Chegar no baile ou no samba do fim de semana e pedir um copão com uísque, energético e gelo de coco virou, de um dia para o outro, sentença de morte. O copo grande e pesado na mão já não é só bebida: antes sinal de status e inclusão na periferia, agora também representa risco, sobretudo em territórios onde falta fiscalização e a falsificação faz parte da rotina. Como na moda, o que importa não é a autenticidade, mas a possibilidade de mostrar que também se está dentro da festa. Para a favela, o que pesa é o que cabe no bolso, e é nesse gesto de exibir que se afirma a presença.
O final de setembro trouxe a confirmação de que ao menos cinco pessoas morreram por intoxicação com metanol em bebidas adulteradas, em meio a sete casos confirmados de envenenamento. A Secretaria de Saúde divulgou que foram apreendidas 112 garrafas suspeitas, sendo 17 delas na Mooca, e que 15 casos ainda estão sob investigação. Além da capital paulista, em Pernambuco, houve registro de duas mortes suspeitas por causa semelhante.
Novidade no centro, mas nos extremos de São Paulo o alerta já circulava por adegas e bares. Segundo reportagem do UOL, donos de bares das zonas leste e sul e do ABC avisavam clientes próximos desde o início do ano que destilados e até cervejas estavam sendo adulterados. O risco, portanto, não foi surpresa: quem vive longe do centro já sabia que o barato podia sair caro.
No entanto, não é à toa que as marcas de bebidas aparecem com força no rap e no funk. Em “Desce Licor”, Tasha & Tracie cantam “desce licor 43, garrafa de Cîroc”. Teto batizou um de seus maiores hits de “Royal Salute”, referência a um dos uísques mais caros do mundo. Já MC Hariel, em “Maçã Verde”, fala do sabor do Jack Daniel’s, o que rendeu até patrocínio da marca para o cantor.
A presença desses nomes nas letras mostra que a bebida, assim como o tênis ou a corrente, faz parte da estética do pertencimento. Mas, fora da letra, o uísque que cabe no bolso dificilmente é original, e quando vem adulterado, o risco não é simbólico, é letal.
Essas letalidades não caem do céu —fazem parte de um padrão nacional de vulnerabilidade periférica e expansão do mercado ilegal de bebidas.

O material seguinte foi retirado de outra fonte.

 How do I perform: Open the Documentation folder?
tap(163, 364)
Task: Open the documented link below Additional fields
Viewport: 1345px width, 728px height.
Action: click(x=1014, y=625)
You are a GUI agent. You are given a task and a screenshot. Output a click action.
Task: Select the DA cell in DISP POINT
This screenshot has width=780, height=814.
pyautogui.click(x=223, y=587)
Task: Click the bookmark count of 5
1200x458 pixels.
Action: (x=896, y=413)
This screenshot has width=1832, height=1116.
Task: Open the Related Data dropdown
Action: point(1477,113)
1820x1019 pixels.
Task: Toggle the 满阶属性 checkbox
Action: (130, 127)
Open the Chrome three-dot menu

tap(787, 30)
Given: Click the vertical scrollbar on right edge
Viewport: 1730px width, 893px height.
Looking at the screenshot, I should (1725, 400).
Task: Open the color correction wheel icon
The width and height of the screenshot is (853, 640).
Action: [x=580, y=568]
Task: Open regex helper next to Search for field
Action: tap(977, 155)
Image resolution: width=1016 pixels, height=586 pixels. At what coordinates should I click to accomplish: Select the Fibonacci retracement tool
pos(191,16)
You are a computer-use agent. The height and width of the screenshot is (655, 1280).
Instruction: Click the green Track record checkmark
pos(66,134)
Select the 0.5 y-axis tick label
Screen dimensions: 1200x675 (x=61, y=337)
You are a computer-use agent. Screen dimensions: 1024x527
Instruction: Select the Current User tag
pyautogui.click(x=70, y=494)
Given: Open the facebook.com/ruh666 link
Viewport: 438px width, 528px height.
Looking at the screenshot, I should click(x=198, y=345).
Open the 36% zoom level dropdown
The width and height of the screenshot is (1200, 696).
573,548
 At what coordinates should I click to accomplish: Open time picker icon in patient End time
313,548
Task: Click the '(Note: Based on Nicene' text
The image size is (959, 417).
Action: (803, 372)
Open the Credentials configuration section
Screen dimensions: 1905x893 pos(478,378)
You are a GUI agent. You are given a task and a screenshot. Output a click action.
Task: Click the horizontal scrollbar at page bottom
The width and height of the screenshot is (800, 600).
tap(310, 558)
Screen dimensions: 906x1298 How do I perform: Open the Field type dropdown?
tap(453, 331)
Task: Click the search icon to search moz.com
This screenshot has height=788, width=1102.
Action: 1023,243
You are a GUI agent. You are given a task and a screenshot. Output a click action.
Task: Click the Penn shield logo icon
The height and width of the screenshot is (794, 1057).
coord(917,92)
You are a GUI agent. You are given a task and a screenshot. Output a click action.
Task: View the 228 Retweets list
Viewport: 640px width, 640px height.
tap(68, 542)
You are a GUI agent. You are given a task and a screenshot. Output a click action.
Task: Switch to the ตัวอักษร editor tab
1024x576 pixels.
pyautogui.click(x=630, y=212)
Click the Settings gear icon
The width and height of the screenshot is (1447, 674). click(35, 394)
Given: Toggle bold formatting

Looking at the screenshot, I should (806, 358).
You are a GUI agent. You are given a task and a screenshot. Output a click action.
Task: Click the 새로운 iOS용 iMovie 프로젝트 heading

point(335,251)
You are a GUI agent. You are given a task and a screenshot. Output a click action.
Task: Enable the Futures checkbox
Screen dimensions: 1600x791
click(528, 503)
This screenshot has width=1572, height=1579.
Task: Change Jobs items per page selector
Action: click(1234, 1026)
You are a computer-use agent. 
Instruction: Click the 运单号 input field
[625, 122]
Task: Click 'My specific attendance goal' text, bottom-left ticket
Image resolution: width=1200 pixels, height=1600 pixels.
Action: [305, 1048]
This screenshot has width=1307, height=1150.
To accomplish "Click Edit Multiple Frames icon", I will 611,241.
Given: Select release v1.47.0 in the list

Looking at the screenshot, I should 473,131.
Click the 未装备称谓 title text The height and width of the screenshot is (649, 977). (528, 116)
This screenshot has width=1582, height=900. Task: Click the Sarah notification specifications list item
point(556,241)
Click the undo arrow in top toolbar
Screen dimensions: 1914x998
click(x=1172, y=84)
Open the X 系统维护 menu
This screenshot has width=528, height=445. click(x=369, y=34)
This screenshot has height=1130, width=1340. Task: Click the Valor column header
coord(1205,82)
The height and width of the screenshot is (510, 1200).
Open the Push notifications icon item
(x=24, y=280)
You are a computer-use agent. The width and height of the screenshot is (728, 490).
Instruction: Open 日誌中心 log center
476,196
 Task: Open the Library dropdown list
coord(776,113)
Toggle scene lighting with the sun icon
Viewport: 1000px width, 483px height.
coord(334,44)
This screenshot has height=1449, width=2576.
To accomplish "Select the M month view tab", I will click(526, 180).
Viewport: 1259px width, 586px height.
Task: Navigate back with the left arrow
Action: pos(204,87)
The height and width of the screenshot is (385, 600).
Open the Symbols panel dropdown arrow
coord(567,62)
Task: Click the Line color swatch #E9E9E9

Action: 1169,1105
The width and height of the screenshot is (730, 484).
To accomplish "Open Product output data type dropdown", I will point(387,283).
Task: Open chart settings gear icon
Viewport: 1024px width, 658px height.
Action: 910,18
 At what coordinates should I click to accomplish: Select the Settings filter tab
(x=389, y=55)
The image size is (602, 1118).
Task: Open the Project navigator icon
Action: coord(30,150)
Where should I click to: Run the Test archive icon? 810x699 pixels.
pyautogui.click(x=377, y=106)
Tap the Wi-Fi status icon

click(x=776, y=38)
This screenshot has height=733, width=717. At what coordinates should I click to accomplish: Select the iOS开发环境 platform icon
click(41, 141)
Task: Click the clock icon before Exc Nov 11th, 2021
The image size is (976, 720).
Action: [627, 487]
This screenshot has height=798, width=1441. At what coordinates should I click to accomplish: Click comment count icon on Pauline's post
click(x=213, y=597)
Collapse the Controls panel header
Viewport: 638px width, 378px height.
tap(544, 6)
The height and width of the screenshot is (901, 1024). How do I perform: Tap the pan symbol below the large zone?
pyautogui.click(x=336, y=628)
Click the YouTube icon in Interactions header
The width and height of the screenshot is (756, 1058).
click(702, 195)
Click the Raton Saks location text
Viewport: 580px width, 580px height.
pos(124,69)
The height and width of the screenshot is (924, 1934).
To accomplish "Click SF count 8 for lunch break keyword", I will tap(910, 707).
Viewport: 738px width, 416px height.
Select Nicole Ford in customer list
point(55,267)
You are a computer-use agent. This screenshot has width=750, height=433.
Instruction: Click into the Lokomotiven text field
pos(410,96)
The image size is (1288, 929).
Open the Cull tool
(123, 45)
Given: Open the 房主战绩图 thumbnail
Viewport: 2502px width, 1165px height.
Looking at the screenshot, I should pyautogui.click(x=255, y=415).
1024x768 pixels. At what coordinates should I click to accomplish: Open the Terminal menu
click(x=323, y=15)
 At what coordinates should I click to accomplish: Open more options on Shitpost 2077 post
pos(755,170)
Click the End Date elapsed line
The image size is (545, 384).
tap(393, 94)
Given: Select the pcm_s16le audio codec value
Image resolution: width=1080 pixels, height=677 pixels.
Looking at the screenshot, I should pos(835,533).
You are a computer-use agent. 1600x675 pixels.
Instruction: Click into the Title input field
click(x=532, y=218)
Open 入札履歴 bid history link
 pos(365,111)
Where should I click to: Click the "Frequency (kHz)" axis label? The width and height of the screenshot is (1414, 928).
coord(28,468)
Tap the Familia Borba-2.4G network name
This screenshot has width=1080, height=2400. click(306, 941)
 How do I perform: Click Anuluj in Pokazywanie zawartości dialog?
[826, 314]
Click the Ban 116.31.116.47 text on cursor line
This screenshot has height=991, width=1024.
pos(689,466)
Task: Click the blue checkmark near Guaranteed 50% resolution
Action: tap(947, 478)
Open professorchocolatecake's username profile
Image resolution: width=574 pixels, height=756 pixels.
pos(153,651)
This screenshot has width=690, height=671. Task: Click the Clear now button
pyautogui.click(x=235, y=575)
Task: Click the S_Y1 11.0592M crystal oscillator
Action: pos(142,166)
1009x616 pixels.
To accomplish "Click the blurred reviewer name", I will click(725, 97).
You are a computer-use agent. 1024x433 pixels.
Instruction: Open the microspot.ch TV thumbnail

Segundo o Fórum Brasileiro de Segurança Pública, o mercado clandestino de álcool já fatura R$ 57 bilhões ao ano, com crescimento de 224% entre 2017 e 2023. Em 2024, o total estimado chegou a R$ 88 bilhões, com cerca de 36% dos destilados falsificados. O barato, que garante acesso e inclusão, é justamente o que empurra a favela para o risco.
O direito à celebração e o comportamento estético periférico nos colocam cercados por morte, seja pela mão armada ou pelo copo envenenado. Esse duplo cerco mostra como até a estética da celebração, que deveria ser liberdade e pertencimento, se transforma em vulnerabilidade.
Festejar é direito, com música, dança e copão, mas também deveria ser um ato de viver sem medo. Até agora, para quem mora nas periferias, esse direito está sempre à beira da tragédia, uma desigualdade que insiste em transformar celebração em luto.